Padł ostatni klaps na planie
"Zimnej gry", najnowszego filmu Watchout Studio, twórców filmów
"Bogowie" i
"Sztuka kochania. Historia Michaliny Wisłockiej". Kino szpiegowskie w reżyserii
Łukasza Kośmickiego z
Billem Pullmanem,
Lotte Verbeek,
Coreyem Johnsonem i
Robertem Więckiewiczem wejdzie do kin w przyszłym roku.
Bardzo się cieszę, że miałem okazję przyjechać i poznać Warszawę. Kiedy kręci się film w danym mieście, poznaje się je od zupełnie innej strony. Odwiedza się najbardziej wyjątkowe plenery, kręci się w miejscach, których nie widzieli nawet mieszkający tutaj całe życie warszawiacy. Byliśmy w niedostępnych dla ogółu pomieszczeniach Pałacu Kultury, widzieliśmy go w innym oświetleniu. Miałem naprawdę wiele szczęścia – podkreśla
Bill Pullman, który w filmie wciela się w głównego bohatera, Joshuę Manskyego.

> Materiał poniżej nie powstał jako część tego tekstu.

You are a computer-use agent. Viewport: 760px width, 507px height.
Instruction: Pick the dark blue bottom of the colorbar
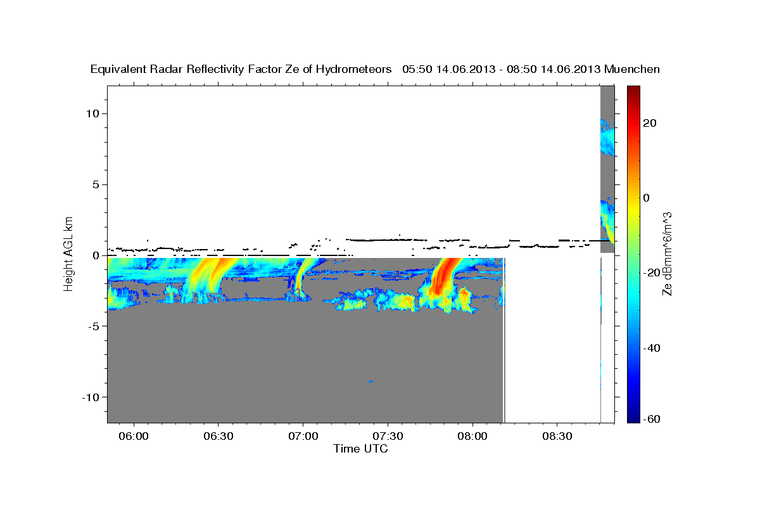point(633,418)
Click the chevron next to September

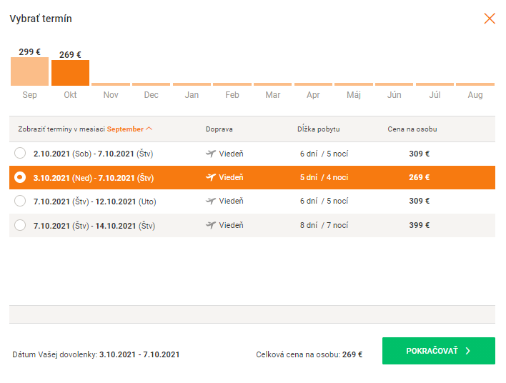[149, 129]
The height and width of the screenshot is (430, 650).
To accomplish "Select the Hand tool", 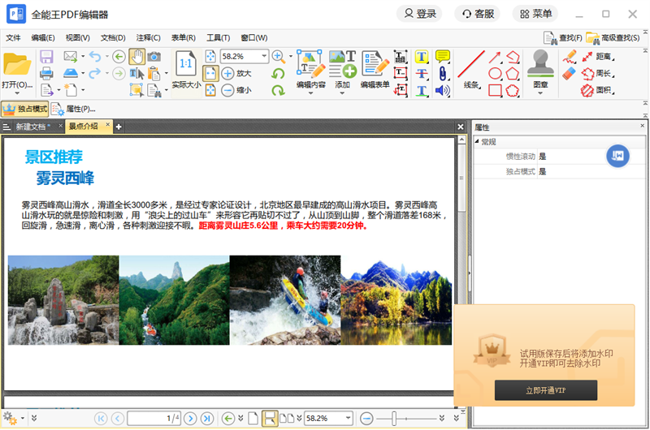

Zdjęcia do filmu rozpoczęły się w lutym 2018 roku. Odbyło się 41 dni zdjęciowych. W produkcję było zaangażowanych 200 członków ekipy, 70 aktorów i 2000 statystów. Autorem zdjęć do filmu jest
Paweł Edelman, a za scenografię odpowiada
Allan Starski.
Za kulisy wielkiej międzynarodowej polityki i w ponadczasowy konflikt mocarstw wciągnie nas poruszający thriller i szpiegowska historia zapomnianego, genialnego mistrza szachowego Joshuy Manskiego (
Bill Pullman). Tytułowa gra toczy się w Warszawie, która w 1962 roku stała się centrum wydarzeń decydujących o losach świata. Czy możliwe jest, że w Polsce odbyła się kiedyś rozgrywka, która mogła skończyć się trzecią wojną światową?